Now these same friends have become the crazies. They simply are on the other side of the aisle, and bless them: they cannot see that they have morphed into that which they once mocked.
Andrew Ferguson nails this one.
A political activist rang me up and told me I had to see the new documentary about the president.
``It's chilling,'' he said. ``It shows what a slimeball this guy is.''
So I saw the movie, and it was -- how to put this? -- a crock. Watching it I thought: Whoever produced this slanderous mess deserves to be run out of polite society.
That was 10 years ago, and the documentary was a slapdash confection of lies and innuendo called ``The Clinton Chronicles.''
It accused Bill Clinton -- slyly and indirectly -- of drug- running and worse. There was no evidence but lots of insinuation, a series of meaningless coincidences presented in breathless tones so the weak-minded might connect dots that weren't there.
Now the U.S. is being treated to the same kind of exercise, on a much grander scale, with Michael Moore's scabrous ``Fahrenheit 9/11.'' And once again weak-minded ideologues are lapping it up like hungry pups.
But there's one crucial difference:
Polite society, especially the mainstream press, recognized the producers of ``The Clinton Chronicles,'' a California-based group called Citizens for Honest Government, as the fools they were. After hawking the film on his TV show, the televangelist Jerry Falwell never quite recovered what little reputation he had once enjoyed. Years later, he was still apologizing in TV appearances for associating himself with the movie.
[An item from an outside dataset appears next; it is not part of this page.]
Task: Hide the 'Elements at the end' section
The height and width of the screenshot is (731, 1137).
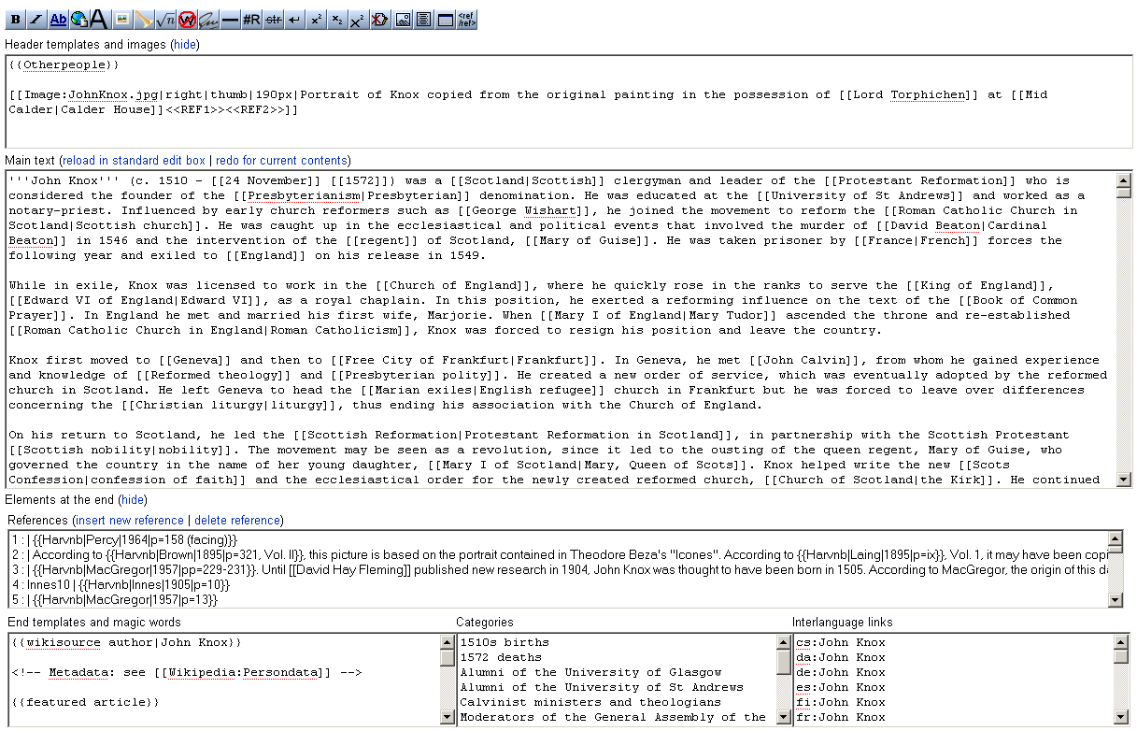Action: [x=132, y=500]
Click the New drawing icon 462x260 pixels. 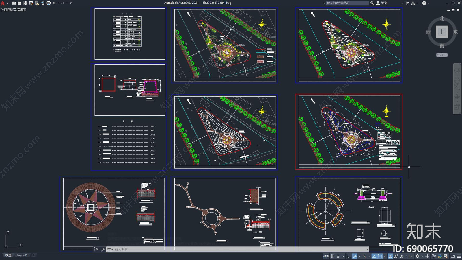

Now, however, the paranoid strain has so thoroughly saturated U.S. politics that Moore's cinematic slander can be feted and extolled -- not only by mainstream movie reviewers but, more ominously, by the same Democratic Party establishment that Moore accuses of colluding with President George W. Bush.
At the Washington premiere of ``Fahrenheit 9/11'' last week, Moore was conspicuously greeted for the cameras by Terry McAuliffe, chairman of the Democratic National Committee.
``There might be half the Democratic Senate here,'' Senator Bob Graham of Florida told the New York Times.